_Written instruction A_:
Can you copy the passage of the electrolysis lesson plan starting with "5. Electrical to" and going on through "board – O2 and H2."?
_Written instruction B_:
Could you carry the electrolysis lesson plan forward from its final step, writing what comes next?

_Document extract_:
★ ★ ★
4 plastic containers with

1 reversible fuel cell

1 model car

1 3oz. bottle of distilled water

1 hand crank with built in patch cables

4 6 oz cups

4 plastic plates

16 student handouts showing fuel cell car and handcrank

4 VSVS handouts

I. Introduction

Ask students if they can name any conversions of electrical energy to other forms of energy. Ask for examples for each conversion.

Answers should include:

1. Electrical to Mechanical – motors

2. Electrical to Thermal (heat) – heaters, toasters, ovens

3. Electrical to Light - light bulbs

4. Electrical to Chemical – electrolysis of water

5. Electrical to Sound – doorbells

Ask students if they know the formula for water? H2O.

Write this formula on the board. Explain that this formula shows that water is made up of two parts hydrogen and one part oxygen.

Ask students if they know what will happen if an electrical current is passed through water?

The water decomposes into 2 gases, oxygen and hydrogen.

Write the formula for these gases on the board – O2 and H2.

Tell students that they are going to use electrical current from a 9-volt battery to decompose (break down) water.

II. Electrolysis of Water: Electrical Energy → Chemical Energy

Materials

1 Demonstration ziploc bag containing:

1 9-volt battery with wire leads

1 set of nichrome electrodes mounted in Styrofoam

1 plastic container with 16 sets of nichrome electrodes mounted in Styrofoam

16 ziploc bags containing the following items:

1 9-volt battery with wire leads

1 small container of sodium sulfate

1 small plastic scoop

1 toothpick

1 hand magnifying lens

1. plastic container with 17 2oz. jars of distilled water

10 paper towels in plastic bag

16 plates

Perform the following demonstration before you pass out materials:

1. Take the 9-volt battery, wire leads, and the set of nichrome electrodes from the demonstration bag.

2. Take one of the jars with distilled water from the plastic container.
★ ★ ★
_Collected material_:
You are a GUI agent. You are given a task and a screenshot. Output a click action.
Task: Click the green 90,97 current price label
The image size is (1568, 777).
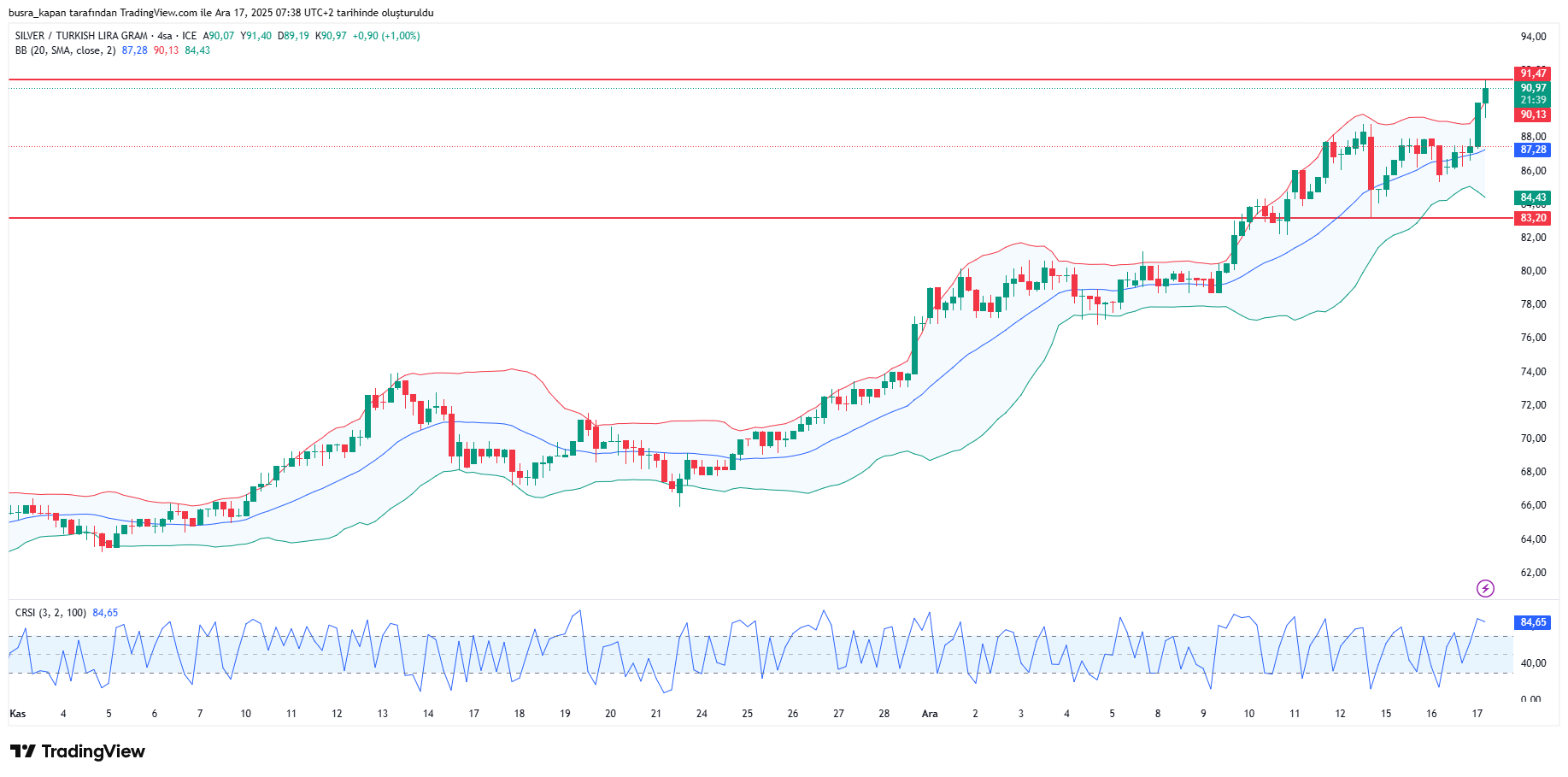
★ ★ ★
_Expected answer A_:
5. Electrical to Sound – doorbells

Ask students if they know the formula for water? H2O.

Write this formula on the board. Explain that this formula shows that water is made up of two parts hydrogen and one part oxygen.

Ask students if they know what will happen if an electrical current is passed through water?

The water decomposes into 2 gases, oxygen and hydrogen.

Write the formula for these gases on the board – O2 and H2.

_Expected answer B_:
3. Follow the diagram below and show the students how to hook up the set of nichrome electrodes to each wire by attaching the alligator clip to the short end of the electrode. Explain that the nichrome is an electrode because nichrome conducts electricity.

4. Show them how the electrodes are placed in the jar. Emphasize to students that the nichrome electrodes and their mount should be handled with care. Refer them to the picture on the instruction sheet (also given below) for the correct hookup and placement of the nichrome electrodes. Note that the alligator clips are connected to the short end of the nichrome electrodes.

Give each group a bag of materials, a jar with distilled water, and a set of nichrome electrodes.

A. Distilled Water Experiment

1. Have students place the electrodes connected to the 9-volt battery in the jar that contains distilled water so that the electrodes are in the water.

2. Tell the students to see if any bubbles are forming around the end of the electrodes in the water.

3. Record observations on the board. (Students should observe that nothing happens.)

For the next experiment, students should remove the electrodes from the water before adding salt.

B. Salt Water Experiment

1. Tell students to use the small plastic scoop to get a small amount of sodium sulfate from the container.

2. Add one scoop of sodium sulfate to the distilled water in the jar.

3. Stir the water and sodium sulfate with the toothpick.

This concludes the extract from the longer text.